Friday, July 11, 2014

Does "Whosoever Will" Mean that Anyone Can Become a Christian, Just by Willing?

I have watched a certain well-known TV evangelist make fun of Calvinists a number of times. One of his subordinates even said one time, "'Whosoever will,' that disproves it [i.e., Calvinism] right there!" And I suspect that the majority of American evangelicals would simply nod their heads in unthinking agreement.

But is that actually what the Bible says? I happen not to think so.

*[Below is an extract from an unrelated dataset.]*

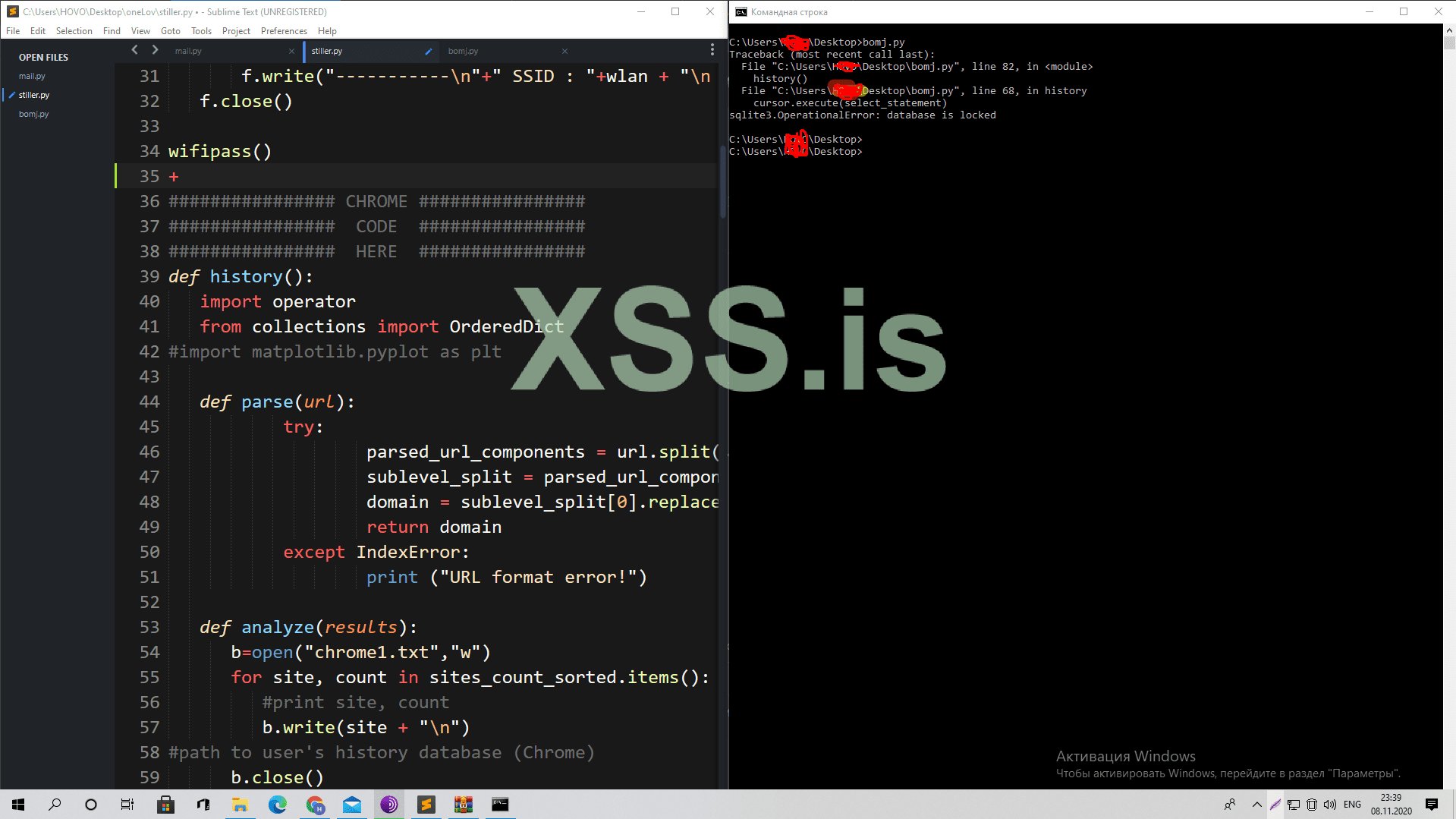Viewport: 1456px width, 819px height.
Task: Focus Sublime Text via its taskbar icon
Action: pos(426,805)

Let's begin with the words of Paul. Consider Romans 3:11 (quoting Psalm 14:2), "No one seeks for God." Why is that? Ephesians 2:1, for we "are dead in the trespasses and sins." A dead person cannot will or choose anything. Jesus makes the same point in John 6:44, "No one can come to Me unless the Father who sent Me draws him." For (Matthew 11:27), "No one knows the Son except the Father, and no one knows the Father except the Son, and anyone to whom the Son chooses to reveal Him." So, whose will is the deciding factor? Not ours, but His (see also John 1:13)!

So, how does "whosoever will" (Revelation 22:17) fit in? Again, Paul explains (Philippians 2:13): "It is God Who works in you, both to will and to work for His good purpose." Thus, we see that it is true that "whosoever will may come," but it is only because God works in us to create that will! So, TV preacher, that settles it right there!